Showing posts with label z author: Smith (Andrew). Show all posts
Showing posts with label z author: Smith (Andrew). Show all posts

Wednesday, May 27, 2015

Hallucinating Iowa & Genetically Modified Obessions

Grasshopper Jungle by Andrew Smith
New York, N.Y. : Dutton Books, 2014.
388 p. ; 22 cm.  

Grasshopper Jungle is a wild ride.  It has been critically acclaimed - from the New York Times to making the 2015 Printz honor list.  I found it a compelling read - exciting, clever, funny, sometimes gruesome, and sometimes brilliant.  However, I ultimately found myself disappointed with the near-manic, writerly wittiness of the main character combined with his obsessive fixation on his (and others' testicles).

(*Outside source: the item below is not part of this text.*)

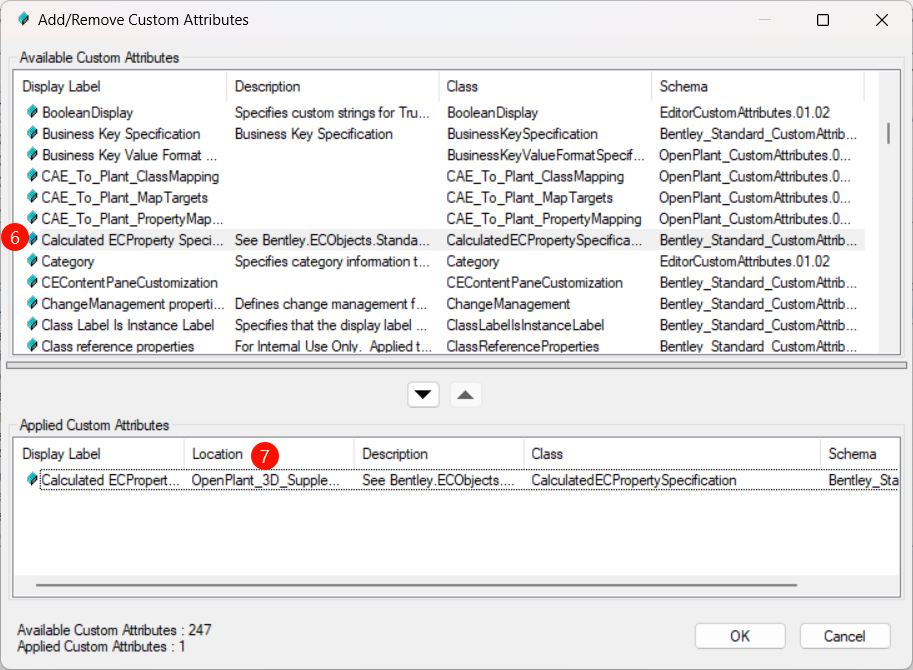Click the applied list Class column header
The height and width of the screenshot is (670, 913).
670,454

Before going further, I should just recap that the novel centers around Austin, a young man in a dinky Iowa town who accidentally unleashes a genetically manipulated plague that turns people into grizzly bear-sized, unstoppable, deadly, exponentially-reproductive mantids.  Caught at the center of this apocalyptic nightmare are Austin, his beloved girl friend, Shann, and his best friend Robby - a smart and striking gay young man for whom Austin has more than just feelings of friendship.  Austin is in a constant state of being turned on and attracted to practically all females - and confused about his love and attraction to Robby.

There is a great deal of wit, humor, history, politics and pop culture to round out this novel.  But I couldn't help getting weary of Austin's fixation on his testicles and the testicles of practically every male that's mentioned in the novel.  The novel has a middle school fixation on things bodily and sexual and I found it tiresome.

I would have loved the novel more if the locker room humor had been cut by about half.  It still would be a funny, and bawdy story, but it just wouldn't seem like it was trying SO hard to be edgy.  I also just find humor about testicles to be kind of boring - something I have felt watching the Daily Show and The Colbert Report.  As I read it, I kept trying to imagine a woman writing anything remotely similar...maybe.

Would I recommend the book?  Yes, to a mature student looking for a rollicking send-up of the end-of-the-world genre.  It is a fun read.  Also the ending was really great...no compromise there and pleasantly surprising.



Wednesday, December 4, 2013

Heartwarming, Sort Of

Back cover illus. by Bosma
Winger by Andrew Smith
New York : Simon & Schuster BFYR, 2013
438 p. : ill. ; 22 cm.

Winger is a readable, entertaining book.  Smith is great with dialogue and humor and the plotting moves along well.  It's a coming of age novel told in the voice of Ryan Dean West, aka "Winger" who is starting his junior year at a boarding school for wealthy kids in the Pacific NW.  He's smart, scrappy, a hard-playing, talented rugby player with heart, apparently cute, but...he's only 14 - two years younger than his peers (and especially Annie, his friend who he desperately loves and hopes will feel the same).  Winger is also immature, crude, completely obsessed with sex and rating the attractiveness of girls and women, and prone to fighting.  The Booklist reviewer nailed it: "In short, Ryan Dean is a slightly pervy but likable teen."

I would have said "somewhat likable" - I found at least one his pranks creepy and repulsive, his constant ranking of females tiresome, and his jealous possessiveness both hypocritical and annoying.  These would not have bothered me so much - except that Smith has written essentially a male fantasy tale.  Winger, in spite of his immaturity, and insistence on what a loser he is, ends up with the two most attractive and interesting girls in the school in love with him. As the School Library Journal reviewer noted about one of the girls: "One wonders what she sees in Ryan Dean."

The novel ends with a shocking act of violence that doesn't seem believable (at least not in the context of the novel) and raises a lot of questionable issues about the supposed motives and behaviors of closeted gay guys. 

In spite of my criticisms, the novel is funny, fun to read, and likely to appeal to both boys and girls.